StarNEig library aims to provide a full suite of algorithms for solving non-symmetric (generalized) eigenvalue problems. The library is built on top of the StarPU runtime system and targets both shared memory and distributed memory machines. Some components of the library support GPUs.

The four main components of the library are:

  • Hessenberg(-triangular) reduction: A dense matrix (or a dense matrix pencil) is reduced to upper Hessenberg (or Hessenberg-triangular) form.
  • Schur reduction: A upper Hessenberg matrix (or a Hessenberg-triangular matrix pencil) is reduced to (generalized) Schur form. The (generalized) eigenvalues can be determined from the diagonal blocks.
  • Eigenvalue reordering: Reorders a user-selected set of (generalized) eigenvalues to the upper left corner of an updated (generalized) Schur form.
  • Eigenvectors: Computes (generalized) eigenvectors for a user-selected set of (generalized) eigenvalues.

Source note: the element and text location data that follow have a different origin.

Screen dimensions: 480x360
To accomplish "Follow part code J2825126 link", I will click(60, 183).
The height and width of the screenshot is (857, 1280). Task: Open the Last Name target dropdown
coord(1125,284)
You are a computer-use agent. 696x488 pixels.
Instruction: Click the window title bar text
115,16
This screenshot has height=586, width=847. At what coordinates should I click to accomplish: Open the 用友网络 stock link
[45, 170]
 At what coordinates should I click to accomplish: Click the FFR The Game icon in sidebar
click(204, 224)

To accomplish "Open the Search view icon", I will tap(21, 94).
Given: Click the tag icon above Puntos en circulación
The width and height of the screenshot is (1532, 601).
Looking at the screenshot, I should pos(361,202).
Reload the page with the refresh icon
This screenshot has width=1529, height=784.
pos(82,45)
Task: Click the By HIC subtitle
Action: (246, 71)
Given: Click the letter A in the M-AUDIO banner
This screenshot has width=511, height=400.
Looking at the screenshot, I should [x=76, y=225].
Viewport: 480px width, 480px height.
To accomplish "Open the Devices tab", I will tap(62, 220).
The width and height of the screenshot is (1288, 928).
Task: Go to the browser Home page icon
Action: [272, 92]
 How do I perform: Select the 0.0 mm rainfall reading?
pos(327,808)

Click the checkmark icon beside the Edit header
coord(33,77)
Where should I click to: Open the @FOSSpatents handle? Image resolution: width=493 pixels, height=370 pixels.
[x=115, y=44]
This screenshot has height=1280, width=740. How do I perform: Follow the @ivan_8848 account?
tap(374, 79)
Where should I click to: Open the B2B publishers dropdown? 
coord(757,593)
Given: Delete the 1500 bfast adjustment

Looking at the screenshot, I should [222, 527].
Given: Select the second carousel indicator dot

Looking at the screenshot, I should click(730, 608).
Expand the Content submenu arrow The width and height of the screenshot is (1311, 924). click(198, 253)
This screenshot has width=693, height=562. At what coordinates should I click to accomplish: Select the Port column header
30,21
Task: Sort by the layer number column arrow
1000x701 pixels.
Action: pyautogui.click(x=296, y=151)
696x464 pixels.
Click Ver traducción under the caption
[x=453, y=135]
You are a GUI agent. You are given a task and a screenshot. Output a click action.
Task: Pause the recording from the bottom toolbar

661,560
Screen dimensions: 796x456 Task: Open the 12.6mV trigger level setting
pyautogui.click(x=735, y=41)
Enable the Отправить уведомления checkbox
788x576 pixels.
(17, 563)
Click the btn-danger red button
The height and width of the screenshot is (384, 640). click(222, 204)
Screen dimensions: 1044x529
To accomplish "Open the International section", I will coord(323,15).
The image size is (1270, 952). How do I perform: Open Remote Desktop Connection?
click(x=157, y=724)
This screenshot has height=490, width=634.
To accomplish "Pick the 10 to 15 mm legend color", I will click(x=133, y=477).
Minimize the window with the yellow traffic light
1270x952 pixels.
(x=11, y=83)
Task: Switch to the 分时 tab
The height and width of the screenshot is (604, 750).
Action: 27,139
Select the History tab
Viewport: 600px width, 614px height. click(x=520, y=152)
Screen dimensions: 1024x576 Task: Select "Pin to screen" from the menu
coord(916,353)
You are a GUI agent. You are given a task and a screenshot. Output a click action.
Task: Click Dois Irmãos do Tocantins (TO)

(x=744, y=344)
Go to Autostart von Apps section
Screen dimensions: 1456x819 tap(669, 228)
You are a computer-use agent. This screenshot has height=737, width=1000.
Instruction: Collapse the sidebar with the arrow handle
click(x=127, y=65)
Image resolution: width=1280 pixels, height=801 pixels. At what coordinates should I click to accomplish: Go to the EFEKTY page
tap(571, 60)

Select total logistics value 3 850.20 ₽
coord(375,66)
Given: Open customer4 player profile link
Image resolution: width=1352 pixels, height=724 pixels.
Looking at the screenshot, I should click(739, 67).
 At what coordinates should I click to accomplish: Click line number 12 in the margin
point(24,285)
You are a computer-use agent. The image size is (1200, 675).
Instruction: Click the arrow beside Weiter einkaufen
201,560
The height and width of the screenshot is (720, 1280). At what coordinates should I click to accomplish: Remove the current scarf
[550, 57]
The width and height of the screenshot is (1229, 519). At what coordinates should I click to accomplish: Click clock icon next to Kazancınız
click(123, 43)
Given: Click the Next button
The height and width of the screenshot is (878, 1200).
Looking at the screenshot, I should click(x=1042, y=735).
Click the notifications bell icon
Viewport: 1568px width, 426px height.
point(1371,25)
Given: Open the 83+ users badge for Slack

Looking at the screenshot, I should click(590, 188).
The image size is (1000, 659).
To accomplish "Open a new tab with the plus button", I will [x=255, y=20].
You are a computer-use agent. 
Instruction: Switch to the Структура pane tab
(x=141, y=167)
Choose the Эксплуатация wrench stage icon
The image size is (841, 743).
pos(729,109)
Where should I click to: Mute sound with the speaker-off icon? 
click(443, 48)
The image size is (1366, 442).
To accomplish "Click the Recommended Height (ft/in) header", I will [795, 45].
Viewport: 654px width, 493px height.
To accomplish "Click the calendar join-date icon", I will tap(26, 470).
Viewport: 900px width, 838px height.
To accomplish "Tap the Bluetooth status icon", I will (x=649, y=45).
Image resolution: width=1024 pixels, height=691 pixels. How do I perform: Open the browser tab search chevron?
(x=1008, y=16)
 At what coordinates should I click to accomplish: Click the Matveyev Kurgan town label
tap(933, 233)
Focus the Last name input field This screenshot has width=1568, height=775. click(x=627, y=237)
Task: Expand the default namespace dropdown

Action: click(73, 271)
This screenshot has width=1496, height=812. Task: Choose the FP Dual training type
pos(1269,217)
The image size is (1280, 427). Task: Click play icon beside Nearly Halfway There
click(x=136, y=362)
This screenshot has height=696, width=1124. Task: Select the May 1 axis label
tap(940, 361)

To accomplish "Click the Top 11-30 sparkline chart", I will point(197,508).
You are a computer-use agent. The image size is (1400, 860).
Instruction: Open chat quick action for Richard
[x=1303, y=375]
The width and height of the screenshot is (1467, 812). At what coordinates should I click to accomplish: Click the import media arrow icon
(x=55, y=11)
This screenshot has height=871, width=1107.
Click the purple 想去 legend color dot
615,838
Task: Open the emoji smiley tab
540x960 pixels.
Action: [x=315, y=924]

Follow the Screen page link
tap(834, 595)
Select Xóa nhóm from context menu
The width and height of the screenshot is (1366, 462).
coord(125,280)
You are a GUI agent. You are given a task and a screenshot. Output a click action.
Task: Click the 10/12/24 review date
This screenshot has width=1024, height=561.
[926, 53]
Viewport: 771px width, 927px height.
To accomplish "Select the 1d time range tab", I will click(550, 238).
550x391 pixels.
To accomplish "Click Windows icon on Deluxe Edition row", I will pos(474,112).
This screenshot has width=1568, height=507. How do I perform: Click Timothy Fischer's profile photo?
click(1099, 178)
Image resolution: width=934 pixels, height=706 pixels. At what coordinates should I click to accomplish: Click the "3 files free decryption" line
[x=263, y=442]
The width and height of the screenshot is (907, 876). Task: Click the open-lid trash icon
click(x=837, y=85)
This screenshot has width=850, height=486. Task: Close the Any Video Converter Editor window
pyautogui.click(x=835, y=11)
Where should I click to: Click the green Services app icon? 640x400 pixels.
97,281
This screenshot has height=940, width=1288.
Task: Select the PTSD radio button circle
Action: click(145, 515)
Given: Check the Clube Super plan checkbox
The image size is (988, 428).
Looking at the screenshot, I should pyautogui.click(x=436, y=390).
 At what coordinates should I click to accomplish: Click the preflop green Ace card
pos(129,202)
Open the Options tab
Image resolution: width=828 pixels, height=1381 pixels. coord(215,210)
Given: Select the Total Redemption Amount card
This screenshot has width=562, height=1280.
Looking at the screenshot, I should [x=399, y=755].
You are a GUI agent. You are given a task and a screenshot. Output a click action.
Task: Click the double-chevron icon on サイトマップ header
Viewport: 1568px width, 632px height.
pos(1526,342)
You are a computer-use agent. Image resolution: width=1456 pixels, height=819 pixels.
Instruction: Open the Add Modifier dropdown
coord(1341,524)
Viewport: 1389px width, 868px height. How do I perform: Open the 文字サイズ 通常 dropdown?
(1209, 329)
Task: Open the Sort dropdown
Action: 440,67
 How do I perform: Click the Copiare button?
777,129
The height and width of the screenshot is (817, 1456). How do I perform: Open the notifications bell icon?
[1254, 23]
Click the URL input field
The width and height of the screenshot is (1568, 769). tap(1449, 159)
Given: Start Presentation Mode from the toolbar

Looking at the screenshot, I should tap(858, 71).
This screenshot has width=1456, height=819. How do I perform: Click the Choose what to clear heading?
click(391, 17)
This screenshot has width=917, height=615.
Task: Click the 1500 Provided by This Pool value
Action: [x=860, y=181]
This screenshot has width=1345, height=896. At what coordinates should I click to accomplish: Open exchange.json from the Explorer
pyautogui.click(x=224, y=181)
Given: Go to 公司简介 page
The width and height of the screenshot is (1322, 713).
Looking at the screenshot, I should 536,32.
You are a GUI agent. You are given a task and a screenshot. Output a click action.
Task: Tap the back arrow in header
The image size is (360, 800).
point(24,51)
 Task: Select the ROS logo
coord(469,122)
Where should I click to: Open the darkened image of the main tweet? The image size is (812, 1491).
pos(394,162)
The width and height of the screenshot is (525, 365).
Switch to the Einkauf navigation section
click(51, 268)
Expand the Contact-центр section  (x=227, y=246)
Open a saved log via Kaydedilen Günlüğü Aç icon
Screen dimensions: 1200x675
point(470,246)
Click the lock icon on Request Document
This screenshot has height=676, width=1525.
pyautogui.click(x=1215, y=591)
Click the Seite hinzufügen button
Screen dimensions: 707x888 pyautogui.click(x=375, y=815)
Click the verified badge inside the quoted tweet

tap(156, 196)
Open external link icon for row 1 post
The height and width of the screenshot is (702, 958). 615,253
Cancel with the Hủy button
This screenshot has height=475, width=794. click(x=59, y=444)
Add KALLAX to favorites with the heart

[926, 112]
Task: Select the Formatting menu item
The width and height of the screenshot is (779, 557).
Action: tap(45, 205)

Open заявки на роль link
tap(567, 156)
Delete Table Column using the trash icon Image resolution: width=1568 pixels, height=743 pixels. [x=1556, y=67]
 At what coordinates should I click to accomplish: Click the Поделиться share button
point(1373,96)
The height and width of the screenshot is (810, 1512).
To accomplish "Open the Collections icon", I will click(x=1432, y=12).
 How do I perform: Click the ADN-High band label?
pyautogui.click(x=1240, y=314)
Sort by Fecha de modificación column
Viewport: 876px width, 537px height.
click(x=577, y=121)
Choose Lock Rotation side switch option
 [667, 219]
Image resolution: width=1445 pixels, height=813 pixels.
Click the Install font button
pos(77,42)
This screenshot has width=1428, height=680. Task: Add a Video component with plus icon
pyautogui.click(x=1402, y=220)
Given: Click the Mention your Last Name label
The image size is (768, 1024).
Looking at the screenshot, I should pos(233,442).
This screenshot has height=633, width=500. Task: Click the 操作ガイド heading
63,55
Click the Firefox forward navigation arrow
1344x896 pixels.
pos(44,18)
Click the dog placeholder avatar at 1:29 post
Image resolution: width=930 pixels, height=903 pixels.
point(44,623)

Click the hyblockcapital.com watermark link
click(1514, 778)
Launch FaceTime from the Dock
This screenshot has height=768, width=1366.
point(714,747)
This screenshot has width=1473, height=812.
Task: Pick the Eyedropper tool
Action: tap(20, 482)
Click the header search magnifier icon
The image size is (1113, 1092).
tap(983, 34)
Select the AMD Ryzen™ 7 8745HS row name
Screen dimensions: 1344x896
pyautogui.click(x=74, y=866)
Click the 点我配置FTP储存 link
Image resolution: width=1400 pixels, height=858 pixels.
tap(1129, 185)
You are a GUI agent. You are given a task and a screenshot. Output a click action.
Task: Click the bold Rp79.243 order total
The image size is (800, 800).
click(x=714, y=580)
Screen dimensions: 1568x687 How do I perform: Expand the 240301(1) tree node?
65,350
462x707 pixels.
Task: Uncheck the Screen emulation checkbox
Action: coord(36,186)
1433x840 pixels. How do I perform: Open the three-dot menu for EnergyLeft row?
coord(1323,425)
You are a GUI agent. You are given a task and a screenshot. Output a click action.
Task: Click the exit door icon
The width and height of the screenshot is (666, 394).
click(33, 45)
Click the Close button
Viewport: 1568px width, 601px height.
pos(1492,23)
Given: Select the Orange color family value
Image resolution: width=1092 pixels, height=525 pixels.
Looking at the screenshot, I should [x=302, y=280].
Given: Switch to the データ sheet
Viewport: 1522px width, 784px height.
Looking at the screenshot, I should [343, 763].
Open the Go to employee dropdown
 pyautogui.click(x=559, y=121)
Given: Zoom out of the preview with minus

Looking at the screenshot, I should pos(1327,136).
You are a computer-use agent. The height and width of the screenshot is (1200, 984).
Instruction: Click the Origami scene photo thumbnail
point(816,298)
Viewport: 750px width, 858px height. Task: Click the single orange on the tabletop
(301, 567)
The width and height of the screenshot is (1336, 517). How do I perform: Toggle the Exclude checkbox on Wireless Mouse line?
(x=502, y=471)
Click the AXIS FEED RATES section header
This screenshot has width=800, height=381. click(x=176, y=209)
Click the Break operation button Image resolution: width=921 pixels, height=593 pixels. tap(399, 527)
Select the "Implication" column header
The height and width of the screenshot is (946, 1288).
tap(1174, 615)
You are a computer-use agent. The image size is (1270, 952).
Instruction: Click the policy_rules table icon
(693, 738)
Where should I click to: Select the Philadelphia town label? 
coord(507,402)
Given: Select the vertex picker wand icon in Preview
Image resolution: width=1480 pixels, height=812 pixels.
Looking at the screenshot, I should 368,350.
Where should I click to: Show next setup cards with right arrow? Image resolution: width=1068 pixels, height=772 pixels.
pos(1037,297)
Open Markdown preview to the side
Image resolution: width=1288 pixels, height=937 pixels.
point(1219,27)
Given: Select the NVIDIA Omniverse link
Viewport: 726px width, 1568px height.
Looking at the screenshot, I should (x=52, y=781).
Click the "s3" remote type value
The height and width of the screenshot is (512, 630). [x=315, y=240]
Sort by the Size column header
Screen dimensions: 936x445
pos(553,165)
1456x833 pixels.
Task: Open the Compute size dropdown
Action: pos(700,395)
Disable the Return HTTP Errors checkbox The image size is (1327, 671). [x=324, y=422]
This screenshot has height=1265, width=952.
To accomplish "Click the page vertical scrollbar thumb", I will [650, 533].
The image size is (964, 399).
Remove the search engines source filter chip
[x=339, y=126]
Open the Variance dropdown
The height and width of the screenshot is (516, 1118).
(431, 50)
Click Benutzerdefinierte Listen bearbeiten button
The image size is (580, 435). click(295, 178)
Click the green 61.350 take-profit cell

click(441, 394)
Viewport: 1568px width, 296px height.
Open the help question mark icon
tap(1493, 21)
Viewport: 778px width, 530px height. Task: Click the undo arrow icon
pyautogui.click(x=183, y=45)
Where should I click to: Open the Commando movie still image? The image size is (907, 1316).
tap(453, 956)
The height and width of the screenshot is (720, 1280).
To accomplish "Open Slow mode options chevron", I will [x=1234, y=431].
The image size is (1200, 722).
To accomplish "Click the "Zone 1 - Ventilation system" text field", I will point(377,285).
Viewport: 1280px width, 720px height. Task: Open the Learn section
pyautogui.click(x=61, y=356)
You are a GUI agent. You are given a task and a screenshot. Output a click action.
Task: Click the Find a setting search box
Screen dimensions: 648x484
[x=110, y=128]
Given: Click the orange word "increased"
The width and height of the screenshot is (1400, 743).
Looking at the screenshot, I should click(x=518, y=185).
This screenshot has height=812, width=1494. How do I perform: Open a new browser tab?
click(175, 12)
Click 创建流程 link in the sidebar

The library has been developed as a part of the NLAFET project. The project has received funding from the European Union’s Horizon 2020 research and innovation programme under grant agreement No. 671633. Support has also been received from eSSENCE, a collaborative e-Science programme funded by the Swedish Government via the Swedish Research Council (VR).

Current status

The library is currently in a beta state and only real arithmetic is supported. In addition, some interface functions are implemented as LAPACK and ScaLAPACK wrappers.

Current status with standard eigenvalue problems:

Component Shared memory Distributed memory Accelerators (GPUs)
Hessenberg reduction Complete ScaLAPACK wrapper Single GPU
Schur reduction Complete Experimental Experimental
Eigenvalue reordering Complete Complete Experimental
Eigenvectors Complete Waiting integration Not planned

Current status with generalized eigenvalue problems:

Component Shared memory Distributed memory Accelerators (GPUs)
Hessenberg-triangular reduction LAPACK wrapper / PlannedScaLAPACK wrapper Not planned
Generalized Schur reduction Complete Experimental Experimental
Generalized eigenvalue reordering Complete Complete Experimental
Generalized eigenvectors Complete Waiting integration Not planned

Known problems

  • Some older OpenMPI versions (pre summer 2017, e.g. <= 2.1.1) have a bug that might lead to a segmentation fault during a parallel AED.
  • OpenBLAS version 0.3.1 has a bug that might lead to an incorrect result.
  • OpenBLAS versions 0.3.3-0.3.5 and MKL 2018.3.222 might lead to poor scalability.
  • StarPU versions 1.2.4 - 1.2.6 and some StarPU 1.3 snapshots cause poor CUDA performance. The problem can be fixed by compiling StarPU with --disable-cuda-memcpy-peer. It is possible that newer version are also effected by this problem.
  • STARPU_LIMIT_CUDA_MEM environmental variable may fix some GPU related memory allocation problems. For example, if the GPU has 6 GB of memory, then setting STARPU_LIMIT_CUDA_MEM=5500 might help.
  • The library has an unsolved memory leak problem with OpenMPI. Only large problem sizes are effected. It is not known whether this problem is related to StarNEig, StarPU, OpenMPI or something else. A memory leak is sometimes accompanied by the following warning:
    mpool.c:38 UCX WARN object 0x2652000 was not returned to mpool ucp_requests
    The problem is known to occur with PMIx 2.2.1, UCX 1.5.0, OpenMPI 3.1.3, and StarPU 1.2.8.
  • If the GPU support is enabled, then the starneig_SEP_SM_Hessenberg() interface function cannot always handle problems that do not fit into GPU's memory. The cause of this problem is is not known.
  • The outputs of the starneig_GEP_SM_Schur() and starneig_GEP_DM_Schur() interface functions are not in the so-called standard format. It is possible that some diagonal entries in the right-hand side output matrix are negative. This will be fixed in the next version of the library.
  • The starneig_GEP_SM_Eigenvectors() interface function may scale the input matrices. This will be fixed in the next version of the library.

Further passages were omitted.